別項目に詳しい聴講印象記を追記しました。
オーガナイザー 毛塚 剛司 山田 昌和
1) 原 直人(国際医療福祉大) 片頭痛:light-induced hedache の機作と中枢・辺縁系感作: 光過敏が80%に合併。非イメージ形成の視覚を認知する内因性光感受性網膜神経節細胞(ipRGCs)の反応が関与。視床後部で中継され体性感覚野と三叉神経核に至る「羞明回路」がある。皮膚アロディニアもある:中枢・辺縁系の感作(central sensitization)の成立が視覚にも及ぶ。青色を厭うのでそれを切る遮光眼鏡を用いる。
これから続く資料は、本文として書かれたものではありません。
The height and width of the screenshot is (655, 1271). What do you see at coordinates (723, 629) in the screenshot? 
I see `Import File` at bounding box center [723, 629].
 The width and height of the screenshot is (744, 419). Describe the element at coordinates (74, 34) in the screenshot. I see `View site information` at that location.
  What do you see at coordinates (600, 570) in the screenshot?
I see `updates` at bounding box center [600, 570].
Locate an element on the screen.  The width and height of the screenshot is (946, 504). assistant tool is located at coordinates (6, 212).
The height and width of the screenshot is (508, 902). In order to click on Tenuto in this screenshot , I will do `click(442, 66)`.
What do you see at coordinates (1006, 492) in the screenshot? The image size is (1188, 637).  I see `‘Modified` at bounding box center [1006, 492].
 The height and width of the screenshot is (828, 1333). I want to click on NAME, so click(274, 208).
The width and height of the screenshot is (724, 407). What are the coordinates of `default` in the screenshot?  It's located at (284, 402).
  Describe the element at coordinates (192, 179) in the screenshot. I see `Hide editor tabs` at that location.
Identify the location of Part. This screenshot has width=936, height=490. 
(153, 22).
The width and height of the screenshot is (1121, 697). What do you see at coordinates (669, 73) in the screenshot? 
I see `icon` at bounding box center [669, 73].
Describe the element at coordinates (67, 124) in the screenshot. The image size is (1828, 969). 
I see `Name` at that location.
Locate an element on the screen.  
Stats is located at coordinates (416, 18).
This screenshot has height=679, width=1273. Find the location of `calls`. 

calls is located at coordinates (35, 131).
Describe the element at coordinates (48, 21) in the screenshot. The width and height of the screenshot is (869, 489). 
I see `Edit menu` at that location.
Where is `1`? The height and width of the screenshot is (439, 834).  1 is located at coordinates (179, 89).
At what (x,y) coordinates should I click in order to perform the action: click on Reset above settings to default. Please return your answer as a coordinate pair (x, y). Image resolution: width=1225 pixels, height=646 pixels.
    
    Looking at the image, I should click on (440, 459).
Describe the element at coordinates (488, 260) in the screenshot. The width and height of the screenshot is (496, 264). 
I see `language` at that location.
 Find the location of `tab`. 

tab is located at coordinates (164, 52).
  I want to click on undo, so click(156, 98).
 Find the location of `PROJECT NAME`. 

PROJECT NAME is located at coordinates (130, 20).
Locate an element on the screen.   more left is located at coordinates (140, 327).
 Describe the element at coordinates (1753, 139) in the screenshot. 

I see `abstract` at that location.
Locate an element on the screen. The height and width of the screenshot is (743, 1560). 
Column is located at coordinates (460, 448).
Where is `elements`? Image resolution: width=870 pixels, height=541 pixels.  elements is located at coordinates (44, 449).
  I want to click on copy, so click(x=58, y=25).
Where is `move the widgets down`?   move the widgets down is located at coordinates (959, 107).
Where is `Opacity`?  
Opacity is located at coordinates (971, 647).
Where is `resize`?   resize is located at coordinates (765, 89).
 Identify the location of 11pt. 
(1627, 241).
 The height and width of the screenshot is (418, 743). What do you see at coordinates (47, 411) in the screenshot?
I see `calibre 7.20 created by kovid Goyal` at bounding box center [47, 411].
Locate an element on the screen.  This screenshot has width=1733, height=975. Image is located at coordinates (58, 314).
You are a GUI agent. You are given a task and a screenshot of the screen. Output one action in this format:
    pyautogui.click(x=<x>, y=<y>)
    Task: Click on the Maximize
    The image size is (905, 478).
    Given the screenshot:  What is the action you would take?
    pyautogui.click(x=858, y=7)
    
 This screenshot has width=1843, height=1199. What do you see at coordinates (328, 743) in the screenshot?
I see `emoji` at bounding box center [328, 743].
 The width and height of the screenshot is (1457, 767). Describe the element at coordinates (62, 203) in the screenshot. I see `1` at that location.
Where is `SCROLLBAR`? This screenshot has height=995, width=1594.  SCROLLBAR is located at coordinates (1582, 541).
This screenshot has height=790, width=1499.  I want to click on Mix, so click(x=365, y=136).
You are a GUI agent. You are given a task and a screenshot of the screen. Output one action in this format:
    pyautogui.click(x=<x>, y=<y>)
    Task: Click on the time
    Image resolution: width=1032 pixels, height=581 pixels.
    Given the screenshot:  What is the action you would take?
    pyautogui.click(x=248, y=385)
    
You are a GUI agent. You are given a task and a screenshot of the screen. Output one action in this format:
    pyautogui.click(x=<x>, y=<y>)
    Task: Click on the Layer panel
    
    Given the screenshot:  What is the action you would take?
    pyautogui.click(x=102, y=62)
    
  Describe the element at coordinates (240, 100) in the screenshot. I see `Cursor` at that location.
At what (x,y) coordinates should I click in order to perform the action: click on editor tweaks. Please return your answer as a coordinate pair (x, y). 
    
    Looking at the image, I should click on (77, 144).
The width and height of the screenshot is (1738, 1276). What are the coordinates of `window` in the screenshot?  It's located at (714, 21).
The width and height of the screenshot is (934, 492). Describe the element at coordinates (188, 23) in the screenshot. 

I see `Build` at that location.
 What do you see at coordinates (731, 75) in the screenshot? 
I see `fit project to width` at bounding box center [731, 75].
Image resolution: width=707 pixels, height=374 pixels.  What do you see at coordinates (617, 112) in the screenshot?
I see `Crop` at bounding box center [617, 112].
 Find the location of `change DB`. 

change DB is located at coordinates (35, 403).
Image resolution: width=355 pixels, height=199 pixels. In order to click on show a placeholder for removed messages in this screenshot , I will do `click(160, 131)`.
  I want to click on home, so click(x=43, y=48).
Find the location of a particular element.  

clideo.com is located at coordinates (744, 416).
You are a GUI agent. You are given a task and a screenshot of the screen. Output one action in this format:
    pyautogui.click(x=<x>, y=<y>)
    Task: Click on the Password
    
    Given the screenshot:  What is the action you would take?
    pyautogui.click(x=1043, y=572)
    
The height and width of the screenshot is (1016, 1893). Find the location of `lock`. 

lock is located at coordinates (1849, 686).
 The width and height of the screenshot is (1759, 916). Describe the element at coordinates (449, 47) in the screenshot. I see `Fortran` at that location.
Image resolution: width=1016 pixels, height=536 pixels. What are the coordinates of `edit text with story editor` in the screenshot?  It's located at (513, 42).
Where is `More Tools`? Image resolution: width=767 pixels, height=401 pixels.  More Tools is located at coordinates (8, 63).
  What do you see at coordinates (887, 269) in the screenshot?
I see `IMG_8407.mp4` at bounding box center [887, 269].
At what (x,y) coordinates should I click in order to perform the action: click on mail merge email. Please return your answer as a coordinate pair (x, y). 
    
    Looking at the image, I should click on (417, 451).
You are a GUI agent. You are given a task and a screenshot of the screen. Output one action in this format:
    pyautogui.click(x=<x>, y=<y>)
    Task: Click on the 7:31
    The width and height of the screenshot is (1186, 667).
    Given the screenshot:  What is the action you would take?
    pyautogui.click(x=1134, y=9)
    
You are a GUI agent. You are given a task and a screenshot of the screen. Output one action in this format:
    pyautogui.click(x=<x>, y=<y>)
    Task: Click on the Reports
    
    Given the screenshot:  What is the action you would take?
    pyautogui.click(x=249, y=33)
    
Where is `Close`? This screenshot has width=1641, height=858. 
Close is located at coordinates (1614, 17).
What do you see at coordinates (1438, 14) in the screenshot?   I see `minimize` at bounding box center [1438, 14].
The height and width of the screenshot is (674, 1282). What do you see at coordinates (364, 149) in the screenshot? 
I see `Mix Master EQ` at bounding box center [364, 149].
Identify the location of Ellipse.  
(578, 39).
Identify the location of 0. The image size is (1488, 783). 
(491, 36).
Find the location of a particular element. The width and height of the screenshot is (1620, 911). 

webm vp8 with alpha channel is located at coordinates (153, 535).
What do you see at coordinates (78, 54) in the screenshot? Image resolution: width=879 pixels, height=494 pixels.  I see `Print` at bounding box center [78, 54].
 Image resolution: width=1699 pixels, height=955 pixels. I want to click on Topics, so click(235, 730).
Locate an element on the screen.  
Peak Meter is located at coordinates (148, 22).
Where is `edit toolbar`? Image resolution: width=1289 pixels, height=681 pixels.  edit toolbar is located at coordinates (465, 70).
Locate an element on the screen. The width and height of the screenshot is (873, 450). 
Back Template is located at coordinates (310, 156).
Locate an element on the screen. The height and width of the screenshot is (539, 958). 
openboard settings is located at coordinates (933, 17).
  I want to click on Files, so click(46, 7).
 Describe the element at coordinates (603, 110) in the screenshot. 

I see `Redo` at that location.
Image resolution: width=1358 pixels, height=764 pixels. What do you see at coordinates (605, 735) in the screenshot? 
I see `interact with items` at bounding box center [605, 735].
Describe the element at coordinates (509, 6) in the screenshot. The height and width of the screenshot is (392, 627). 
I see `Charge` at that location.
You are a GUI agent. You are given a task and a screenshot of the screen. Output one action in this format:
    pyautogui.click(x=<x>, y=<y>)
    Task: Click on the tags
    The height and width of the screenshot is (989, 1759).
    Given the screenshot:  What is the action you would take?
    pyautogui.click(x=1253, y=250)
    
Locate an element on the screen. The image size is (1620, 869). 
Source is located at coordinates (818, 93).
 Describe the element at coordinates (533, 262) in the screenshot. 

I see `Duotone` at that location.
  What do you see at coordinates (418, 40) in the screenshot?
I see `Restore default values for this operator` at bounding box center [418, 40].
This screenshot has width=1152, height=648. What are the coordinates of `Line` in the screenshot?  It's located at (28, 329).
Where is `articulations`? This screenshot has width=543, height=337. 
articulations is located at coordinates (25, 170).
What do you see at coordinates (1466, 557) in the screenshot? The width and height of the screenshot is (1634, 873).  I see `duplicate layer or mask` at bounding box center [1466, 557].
清澤脚注:光をとらえる細胞層(第三の光受容細胞から引用)
眼に入った光は、神経節細胞層や網膜内層の細胞を通り抜けて、主要な光受容細胞(桿体細胞と錐体細胞)に到達する。これらの細胞が視覚情報を神経節細胞に送り返すと、神経節細胞はそれを脳の視覚中枢や視覚以外の中枢へと伝える。内在性光感受性網膜神経節細胞(ipRGC)と呼ばれる一群の神経節細胞は、光感受性色素であるメラノプシンを含んでおり、光に関する情報を、直接符号化して伝達することもできる
2) 山上 明子(井上眼科病院))神経眼科疾患における疼痛・羞明の鑑別診断と治療: 疼痛には視神経炎、外眼筋など眼窩内疾患、眼窩先端症候群やフィッシャー症候群、帯状疱疹がある。病変部異を推測し、MRIや採血を行う。眼瞼けいれんも鑑別に加える。原因不明には対症療法も行う。
3) 田川 義晃(北海道大)ドライアイからみた疼痛の鑑別診断と対処: ドライアイは自覚症状と他覚症状に乖離があり、それは角膜知覚神経の感受性変化による。神経障害性疼痛や、中枢感作が関与。点眼麻酔検査:点眼で止まらねば感作を考えて、鎮痛薬を出す。中枢感作を起こす他のものも考慮する。